- Identify yourself, and who you work for, and talk about your companies issues
- Identify yourself, and who you work for, but don't talk about work things (i.e. leave it personal)
- Don't advertise who you work for (Not in your visible profile, or in your posts) and keep work/life separate on social networks
As a follow up question, if you're in the third of the above categories, how would you feel if someone managed to 'tag' you as being part of a particular organisation when you had been posting things without identifying your employer? That's a risk of twitter having introduced the concept of 'lists' where you can basically be tagged. Even if you 'protect' your updates so they're not publicly visible, people can still see what 'lists' people have added you to. So if you keep your personal and public 'social' activities separate, someone else can blur the line by tagging me along with others to identify me as something I didn't want. Is that a good thing?

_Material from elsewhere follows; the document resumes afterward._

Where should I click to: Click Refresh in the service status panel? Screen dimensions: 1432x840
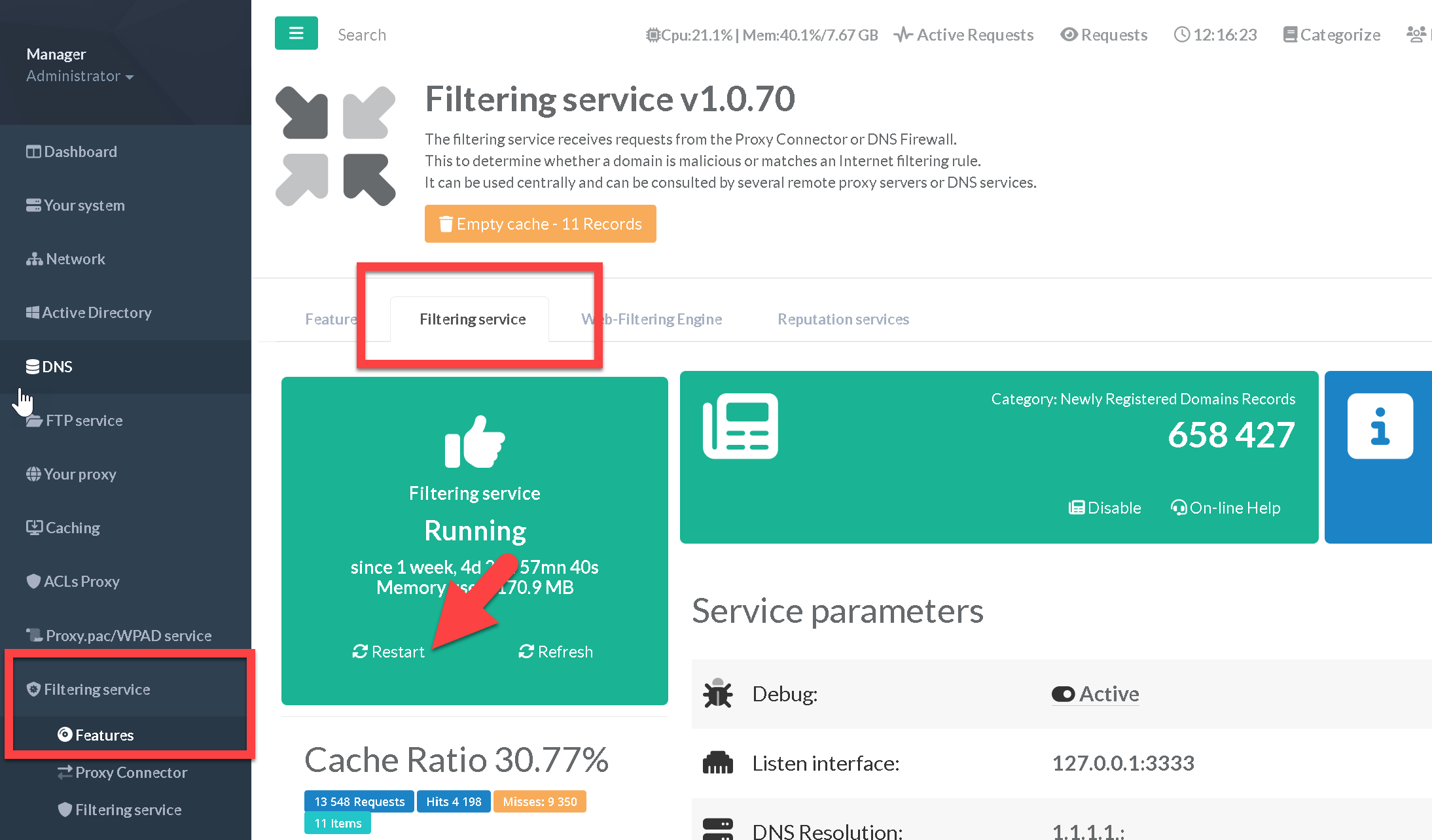pyautogui.click(x=556, y=652)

I regularly get invites from people I know through work on certain
social networking sites where my profile is private. And most of them
get ignored. That's my choice. There are sites that I'll use to communicate with collegues
(Lotus Connections, LinkedIn), other sites I'll use to connect to
people socially which have private profiles (the likes of facebook,
myspace, bebo etc.) and there are sites that I use publicly where anyone
can follow me (for example twitter, where I don't protect my account,
but I also intentionally don't advertise my employer on there) and I moderate the
content of each appropriately to the audience, which I define with a
reasonable amount of clarity.
But there are plenty of others that don't seem to restrict their social
networking - am I in the minority in having a desire to retain work-life
separation? Or is this view out of touch with a generation brought up
on the internet - maybe work/life integration should now be considered
the norm, and in the future all friends are collegues and vice-versa, so
why make the distinction?
 - Lets take a more extreme example, what's to stop people tagging you by creating a list that suggests your a part of a terrorist organisation or other term which would be considered negative, whether true or false?